The records that follow should be returned exactly, pictures excluded.

Screenshot grounding data:
"""

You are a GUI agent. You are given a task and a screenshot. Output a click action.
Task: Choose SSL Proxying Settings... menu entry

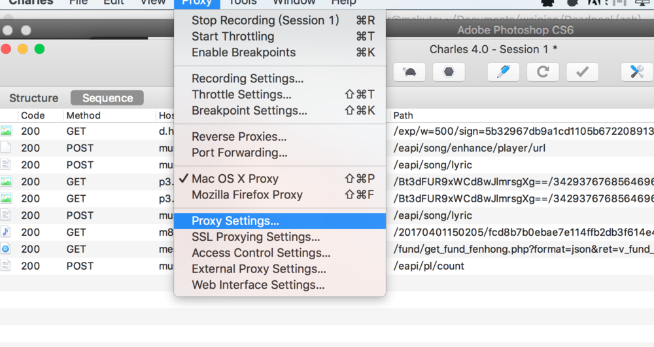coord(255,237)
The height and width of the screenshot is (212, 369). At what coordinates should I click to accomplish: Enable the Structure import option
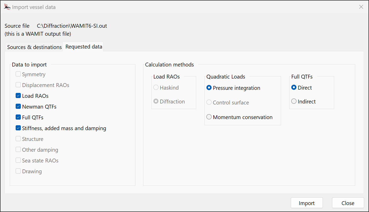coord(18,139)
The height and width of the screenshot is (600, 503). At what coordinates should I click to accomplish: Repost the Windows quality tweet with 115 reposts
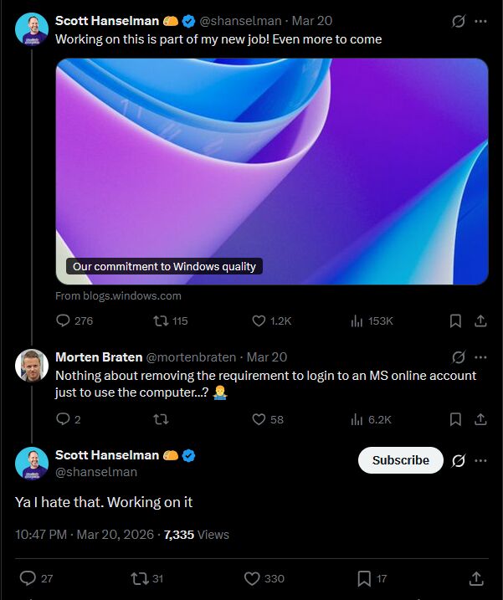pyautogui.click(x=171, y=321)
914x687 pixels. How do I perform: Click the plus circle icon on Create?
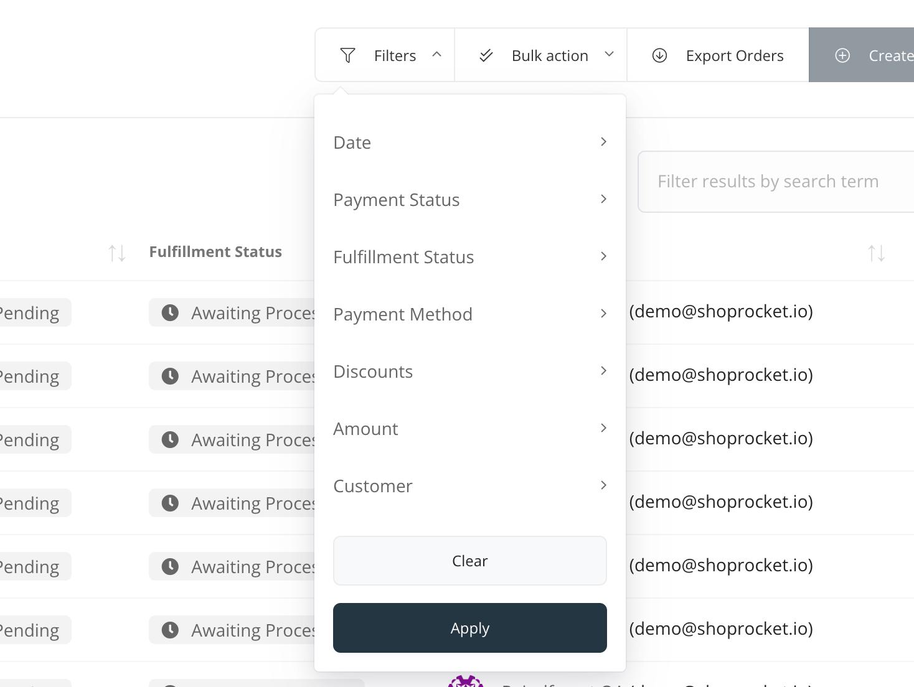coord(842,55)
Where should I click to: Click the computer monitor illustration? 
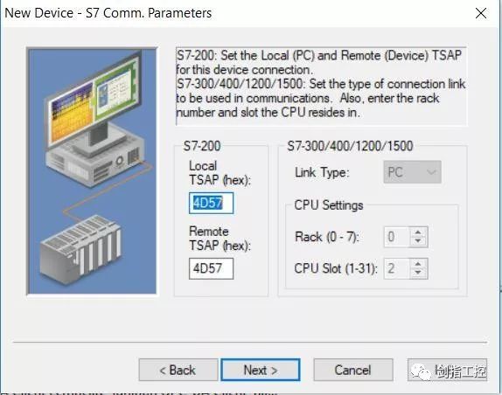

"""

▶ Output:
You are a GUI agent. You are given a task and a screenshot. Output a click action.
Task: Choose SSL Proxying Settings... menu entry

coord(255,237)
The height and width of the screenshot is (212, 369). At what coordinates should I click to accomplish: Enable the Structure import option
coord(18,139)
The height and width of the screenshot is (600, 503). At what coordinates should I click to accomplish: Repost the Windows quality tweet with 115 reposts
pyautogui.click(x=171, y=321)
914x687 pixels. How do I perform: Click the plus circle icon on Create?
coord(842,55)
Where should I click to: Click the computer monitor illustration? 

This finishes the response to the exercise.